*Zadania*.
a) Odpowiedz krótko na pytania do tekstu o targach:
(i) W której hali robiło się szczególnie tłoczno?
(ii) W których halach nie ma targów?
(iii) Ile firma wydaje za samo stoisko?
b) Podejmij tekst o targach WIW i dopisz jego dalszy ciąg po ostatnim zdaniu.

Jeżeli chodzi o gości targowych, to sytuacja jest (tj. była pierwszego dnia) zmienna. Były momenty, gdy na targach robiło się tłoczno (szczególnie w hali B), ale bywało też pusto, szczególnie w przypadku hali C (od razu dodajmy, że w hali A targów nie ma, podobniej jak w D i dalej). Z drugiej strony taka dynamika jest raczej normalna, zresztą widać ją też na publikowanych poniżej zdjęciach.

Dobrze, dużo, tanio – wybierz dwa

W ostatnich latach jednym z tematów często pojawiających się w sferze publicznej była inflacja cen i nie inaczej było dzisiaj na targach. Może nawet nie chodziło tym razem tylko o inflację, która jest bądź co bądź czynnikiem zewnętrznym, rynkowym, ale po prostu o ceny, które płacą wystawcy WIW-u. Usłyszeliśmy tu wiele negatywnych komentarzy, bowiem chcąc wystawić się na targach, za wszystko się płaci. Co znaczy „wszystko”? Kontakt elektryczny na stoisku, woda na stoisku (osobno za kran, zlew, osobno za podłączenie), odkurzanie, każdy dowolny inny element dołożony, zwisający czy podpięty na stoisko. Dokładne ceny tutaj pominiemy, natomiast niewątpliwie liczenie za to wszystko kolejnych kwot odbierane jest jako mocno niewłaściwe – szczególnie w momencie, gdy firma już wydała kilkadziesiąt tys. zł za samo stoisko.

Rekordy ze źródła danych
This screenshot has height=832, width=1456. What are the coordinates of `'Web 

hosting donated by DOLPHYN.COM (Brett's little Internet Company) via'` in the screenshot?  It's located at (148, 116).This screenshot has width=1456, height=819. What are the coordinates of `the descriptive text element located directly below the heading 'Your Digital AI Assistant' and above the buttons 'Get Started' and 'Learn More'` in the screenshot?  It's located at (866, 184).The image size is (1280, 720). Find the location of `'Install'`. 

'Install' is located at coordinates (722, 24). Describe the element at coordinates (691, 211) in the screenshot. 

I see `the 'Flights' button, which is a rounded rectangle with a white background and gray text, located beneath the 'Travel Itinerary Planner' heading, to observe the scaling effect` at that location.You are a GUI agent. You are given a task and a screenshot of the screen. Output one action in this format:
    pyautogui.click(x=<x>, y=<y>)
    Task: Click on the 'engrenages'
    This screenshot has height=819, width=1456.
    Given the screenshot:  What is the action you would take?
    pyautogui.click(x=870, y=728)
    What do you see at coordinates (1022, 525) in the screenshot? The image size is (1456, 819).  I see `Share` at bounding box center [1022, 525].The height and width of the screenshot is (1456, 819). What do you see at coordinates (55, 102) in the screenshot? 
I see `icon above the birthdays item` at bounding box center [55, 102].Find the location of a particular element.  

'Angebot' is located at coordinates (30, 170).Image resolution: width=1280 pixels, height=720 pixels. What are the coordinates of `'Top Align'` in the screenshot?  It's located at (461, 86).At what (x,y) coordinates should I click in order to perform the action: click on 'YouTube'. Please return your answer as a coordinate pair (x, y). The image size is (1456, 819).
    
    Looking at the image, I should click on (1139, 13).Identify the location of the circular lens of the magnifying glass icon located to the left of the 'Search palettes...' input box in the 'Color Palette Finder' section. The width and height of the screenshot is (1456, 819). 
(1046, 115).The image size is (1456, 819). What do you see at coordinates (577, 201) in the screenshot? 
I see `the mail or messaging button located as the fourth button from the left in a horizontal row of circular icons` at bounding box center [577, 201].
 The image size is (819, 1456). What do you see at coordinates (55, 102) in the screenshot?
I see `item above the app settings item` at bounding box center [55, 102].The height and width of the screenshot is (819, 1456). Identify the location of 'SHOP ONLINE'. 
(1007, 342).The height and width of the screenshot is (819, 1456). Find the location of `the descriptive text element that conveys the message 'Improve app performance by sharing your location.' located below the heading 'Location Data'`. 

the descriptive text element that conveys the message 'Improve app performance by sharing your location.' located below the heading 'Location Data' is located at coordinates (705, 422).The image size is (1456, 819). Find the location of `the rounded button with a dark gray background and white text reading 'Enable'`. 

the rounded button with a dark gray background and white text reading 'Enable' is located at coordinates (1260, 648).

*Odpowiedzi*.
a)
(i) W hali B.
(ii) W hali A oraz w hali D i dalszych.
(iii) Kilkadziesiąt tys. zł.

b)
Tym co z kolei nie zmieniło się, są problemy, nazwijmy to, organizacyjno-techniczne. Pamiętamy jak jeszcze przy pierwszej czy drugiej edycji podczas targów instalowane były przewody na stoiskach. Teraz już może nie dzieje się to w tym trybie, ale zamontowanie wielkiej, zwisającej z sufitu rury (ze sprężonym powietrzem) to nadal standard i takie konstrukcje można znaleźć także w tym roku. Również „załatwienie” czegoś z organizatorem jest problematyczne. Jeżeli więc tę relację czyta ktoś z Ptaka – przekazujemy tu wspólny głos wystawców mówiący: „nie idźcie tą drogą!”.

Koniunktura, kolejne dni i zdjęcia

Choć na targach tego nie widać, to w rozmowach z wystawcami pojawiał się często jeszcze jeden temat – jesteśmy na etapie spowolnienia gospodarczego. I już nie chodzi o Niemcy, które prawdopodobnie w tym roku odnotują recesję, a generalnie o gospodarkę i powiązany z nim przemysł. Inwestycji, a w efekcie też zakupów jest mniej, spadła też aktywność promocyjna firm. Wg ocen naszych rozmówców taka sytuacja potrwa do końca tego roku i przeciągnie się w części kolejnego, zaś dopiero 2025 będzie okresem ożywienia i wzrostów.

Wracając zaś do targów – będziemy na miejscu w kolejnych dniach, relacjonując ciekawe wydarzenia targowe. We środę i czwartek będą miały miejsce konferencje, w tym ta największa – „Instrumenty Przemysłu 4.0”. Jeżeli więc ktoś planuje pobyt na imprezie, warto aby uwzględnił w kalendarzu również to wydarzenie. A poniżej zdjęcia z pierwszego dnia, niektóre z komentarzami.

WOBit w hali C – można (i warto) zobaczyć kilka robotów mobilnych

Prawdą jest, że stoiska są zrobione estetycznie, nawet te małe – nie są to przypadkowe boksy, a jakiś zamysł i wykonanie. Plus.

Ten moment, gdy osób jest więcej. I fajnie.

Maluch wydrukowany przyrostowo… Dobra, żart. Natomiast wygląda na starszy model (różnica w zderzaku i lusterku)

Beckhoff – później było więcej osób, to sytuacja z poranka

Manipulatory prezentowało / prezentuje kilka firm

W halach większych pustych miejsc nie było – a gdy nawet miały być, to organizatorzy zrobili tam obszary do chilloutu, zjedzenia czegoś czy poczytania prasy.

Sieć Badawcza Łukasiewicz już chyba w stałym miejscu (i z dużym stoiskiem)

TME jest chyba jedynym wystawcą będącym dystrybutorem katalogowym obecnym na targach (ew. można tu tez wliczyć OEM Automatic, ale innych nie ma)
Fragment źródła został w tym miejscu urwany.